As a refactor, we can change the argument name to something descriptive that won’t shadow the built-in input function of python. maxval should be max_val and we can add types hints, restricting our code to ints for now:

# refactor
def my_max(input_list: list[int]) -> int:
    max_val = input_list[0]
    for val in input_list:
        if val > max_val:
            max_val = val
    return max_val


def test_my_max():
    assert my_max([3]) == 3
    assert my_max([1, 2, 3]) == 3
    assert my_max([3, 2, 1]) == 3
    assert my_max([3, 5]) == 5

Finally, let’s add a test for empty and non-list objects.
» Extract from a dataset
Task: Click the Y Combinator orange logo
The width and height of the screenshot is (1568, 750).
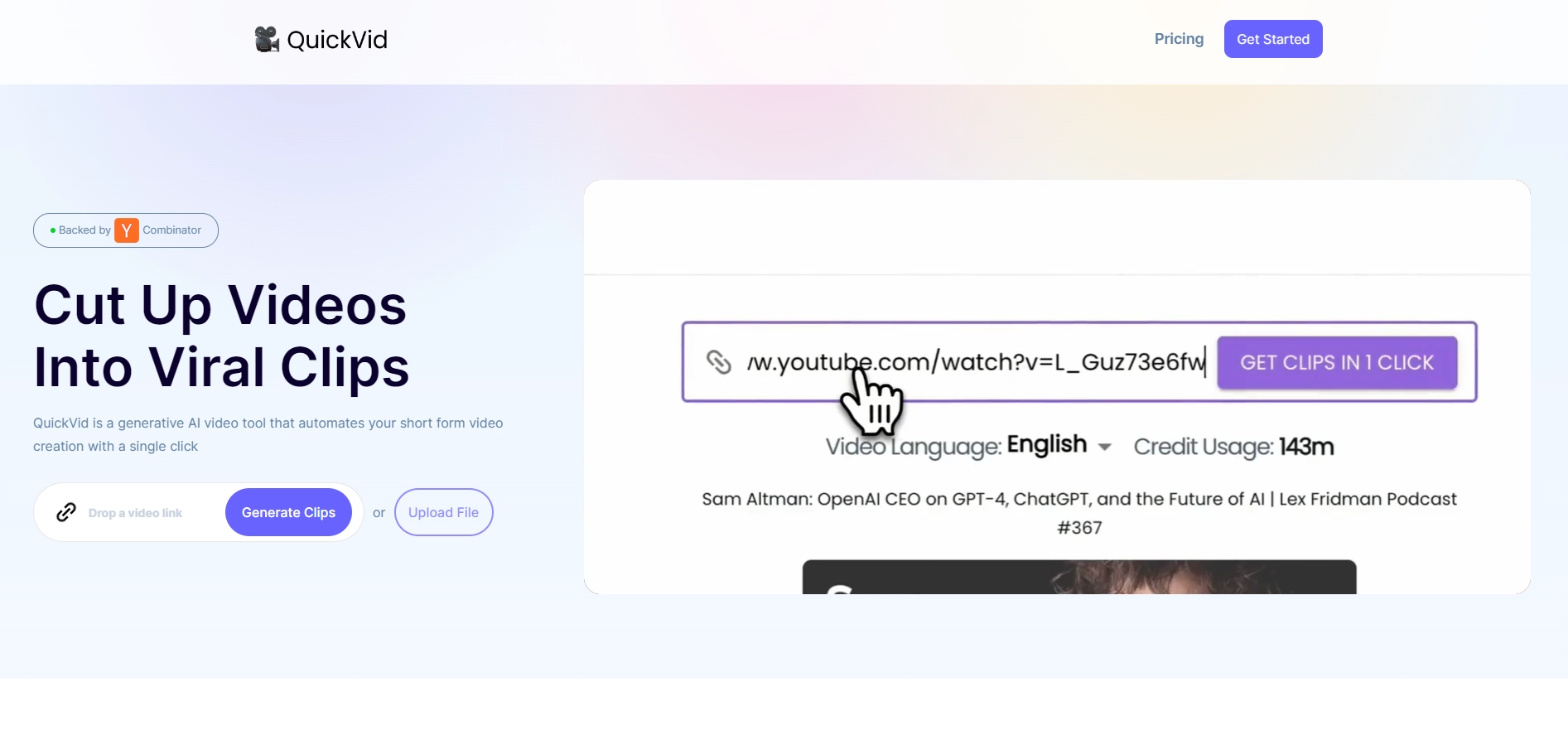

In ideal TDD, this would be two cycles.

# red
import pytest


def my_max(input_list: list[int]) -> int:
    max_val = input_list[0]
    for val in input_list:
        if val > max_val:
            max_val = val
    return max_val


def test_my_max():
    assert my_max([3]) == 3
    assert my_max([1, 2, 3]) == 3
    assert my_max([3, 2, 1]) == 3
    assert my_max([3, 5]) == 5


def test_my_max_empty():
    assert my_max([]) is None


def test_my_max_non_list():
    with pytest.raises(ValueError) as e:
        my_max(1)
    assert str(e.value) == "Non-list argument passed to my_max"

And to pass

# green
import pytest


def my_max(input_list: list[int]) -> int:
    if not isinstance(input_list, list):
        raise ValueError("Non-list argument passed to my_max")

    if not input_list:
        return None

    max_val = input_list[0]
    for val in input_list:
        if val > max_val:
            max_val = val
    return max_val


def test_my_max():
    assert my_max([3]) == 3
    assert my_max([1, 2, 3]) == 3
    assert my_max([3, 2, 1]) == 3
    assert my_max([3, 5]) == 5


def test_my_max_empty():
    assert my_max([]) is None


def test_my_max_non_list():
    with pytest.raises(ValueError) as e:
        my_max(1)
    assert str(e.value) == "Non-list argument passed to my_max"
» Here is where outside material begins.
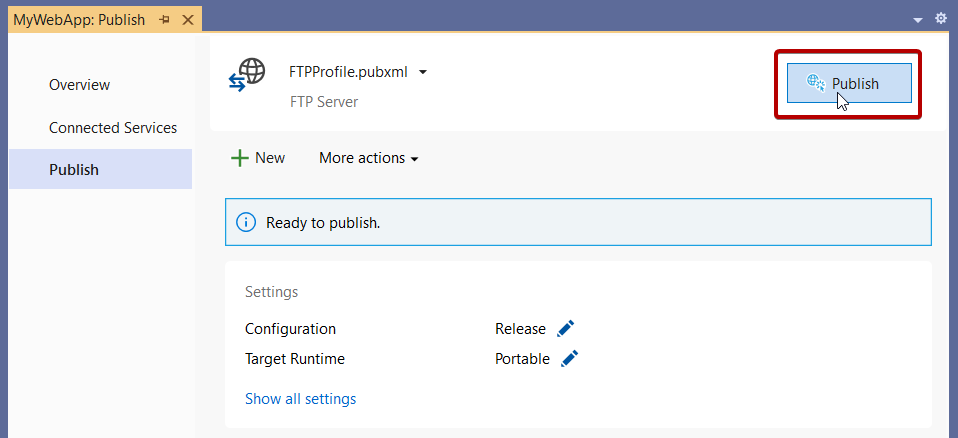Expand the More actions menu
The height and width of the screenshot is (438, 958).
368,158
Notice that each stage of TDD is short, usually just a few minutes. It doesn’t take much time to write a failing test. Since you stop after the first failure, there aren’t many features to add before the test starts passing. Refactoring can take longer, up to several days, but you will want to run tests after each small change to ensure bugs and typos don’t “pile up”.

TDD in practice#

For TDD to work, tests must be run frequently, ideally after each write of any source or test file. Some IDEs can do this for you and on the command line tools, like entr, can help. As a consequence, tests and building should be fast, less than about 10 seconds. Tests that run slowly disrupt the flow of the TDD cycle and tempt developers to skip running tests. Slow tests or building also can indicate a problem. Try to decouple dependencies to accelerate building in compiled languages. For tests, options include injecting mocks to skip creating expensive objects, connecting to databases, or file IO. You can mark tests as slow with pytest and only run tests that are not slow during active development, saving the full test suite for just before committing to VCS.
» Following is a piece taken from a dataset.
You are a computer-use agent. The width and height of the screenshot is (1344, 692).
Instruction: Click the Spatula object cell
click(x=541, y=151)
Ideally TDD follows the red, green, refactor cycle in order and without exception. In practice, while adding a feature to source code, you may identify a corner case that should be tested. You could leave a comment to test it, or add the feature now and add the test next. Beware the dangers of writing tests that pass the first time. Depending on your previous training, it may be difficult to decide on an interface without writing some of the implementation first. This is all fine, the important part is to have full test coverage as often as possible and make an effort to refactor code frequently and without worry that code is breaking.